I picked up those Italian words pretty rapidly. The almost-tuxedo-dressed-server immediately puts a little saucer and a little spoon on the no-stool-bar countertop. He adds a container with sugar envelopes and a small glass of water. He turns around and moves toward the massive espresso machine. An instant later he puts a tiny-half-full espresso cup (or half-empty depending on your perspective of life) on the saucer. Are you kidding me? That’s all? I take the cup and taste the black liquid: hot and a little bitter. That’s yummy and waking me up!
While I slowly drink the four-sip-maximum-caffè (caffè in Italy is an espresso here) I try to pay attention to the whirlwind of activity in this café-bar. Short sentences of Italian, the sound of steam coming from the espresso machine, the cling of saucers and cups hitting each other, patrons walking in and out. No more than five minutes later I am out of there, back on the streets of Rome. Those café-bars represent an efficient, pleasant, tasty stop: tailored-made for me.

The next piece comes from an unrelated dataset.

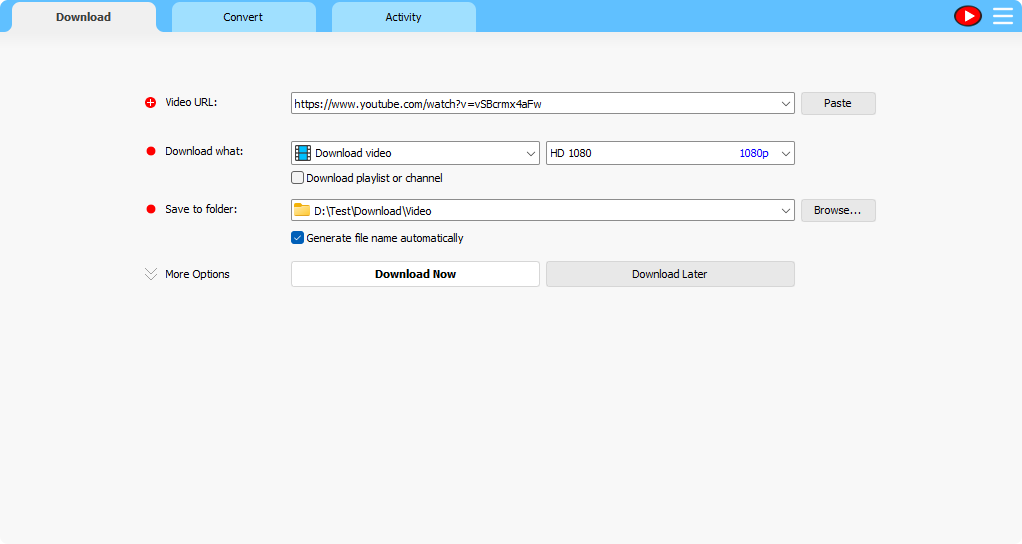Click the Download Now button
This screenshot has width=1022, height=544.
coord(415,274)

Coming back from an early morning visit to St-Peter’s Basilica I stop with my wife and daughter in Bar Amore. Our order consists of one caffè, one cappuccino, and three pastries. Five euros and much better than the North American coffee shops.
I appreciated the historical significance of Rome and its monuments. But what I miss the most is the Italian coffee culture.
This post is written by my coffee-loving husband.
One Comment
Carol Sanders
Hearing from the Coffee man himself
Great!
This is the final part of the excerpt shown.